Vapi is a hosted voice runtime: the orchestration loop (endpointing, turn-taking), the STT, the LLM call, and the TTS all run on Vapi’s cloud. You don’t embed it as a library — your process creates a call on Vapi’s API, opens a WebSocket to it, and bridges audio. The distinctive piece is tools: Vapi invokes them by calling back into your process over HTTP, so your agent has to expose a public webhook.

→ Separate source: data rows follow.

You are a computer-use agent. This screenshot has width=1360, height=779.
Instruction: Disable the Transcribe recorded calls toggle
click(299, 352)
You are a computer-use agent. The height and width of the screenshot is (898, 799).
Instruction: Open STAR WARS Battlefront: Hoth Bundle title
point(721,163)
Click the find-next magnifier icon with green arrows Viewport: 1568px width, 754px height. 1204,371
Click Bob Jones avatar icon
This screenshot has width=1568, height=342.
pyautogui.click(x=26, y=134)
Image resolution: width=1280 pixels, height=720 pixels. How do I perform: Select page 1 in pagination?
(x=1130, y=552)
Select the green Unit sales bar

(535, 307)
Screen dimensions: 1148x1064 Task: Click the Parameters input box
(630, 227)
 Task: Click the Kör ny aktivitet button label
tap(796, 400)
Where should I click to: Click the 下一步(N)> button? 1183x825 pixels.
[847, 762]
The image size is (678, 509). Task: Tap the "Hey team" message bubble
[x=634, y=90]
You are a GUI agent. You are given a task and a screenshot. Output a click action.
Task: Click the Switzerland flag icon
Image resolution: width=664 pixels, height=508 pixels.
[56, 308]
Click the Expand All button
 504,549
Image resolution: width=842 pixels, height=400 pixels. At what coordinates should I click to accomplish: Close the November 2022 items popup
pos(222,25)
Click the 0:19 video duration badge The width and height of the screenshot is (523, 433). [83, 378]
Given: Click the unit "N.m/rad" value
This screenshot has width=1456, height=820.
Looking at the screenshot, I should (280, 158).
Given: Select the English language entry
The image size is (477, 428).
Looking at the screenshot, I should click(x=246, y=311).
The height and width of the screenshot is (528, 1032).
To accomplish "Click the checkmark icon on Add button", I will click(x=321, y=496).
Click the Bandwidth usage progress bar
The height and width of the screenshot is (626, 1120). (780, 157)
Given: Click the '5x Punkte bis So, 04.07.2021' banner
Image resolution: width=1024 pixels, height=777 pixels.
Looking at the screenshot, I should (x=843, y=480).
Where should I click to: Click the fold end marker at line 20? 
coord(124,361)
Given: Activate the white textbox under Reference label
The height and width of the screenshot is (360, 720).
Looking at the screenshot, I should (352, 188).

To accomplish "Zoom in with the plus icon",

This is a different integration shape from the trace-native frameworks on the overview page. There’s no Python entry point for Veris to call into; instead the Veris actor reaches your agent over the voice_ws channel, your process bridges audio out to Vapi’s cloud, and tool visibility comes from events you report (see Tool calls and grading), not native trace ingestion.

Architecture

Your agent runs in the sandbox as one FastAPI app (app.main). The Veris actor connects to it over voice_ws; for each connection the app creates a Vapi call (transport.provider = vapi.websocket), opens an outbound WSS to Vapi’s cloud, and bridges the two audio streams. Tool calls do not come back on that audio socket — Vapi POSTs them as HTTP tool-calls webhooks to your tool URL. Because Vapi’s cloud must reach your pod, the app exposes that URL through an ngrok tunnel (see Concurrency and the ngrok tunnel).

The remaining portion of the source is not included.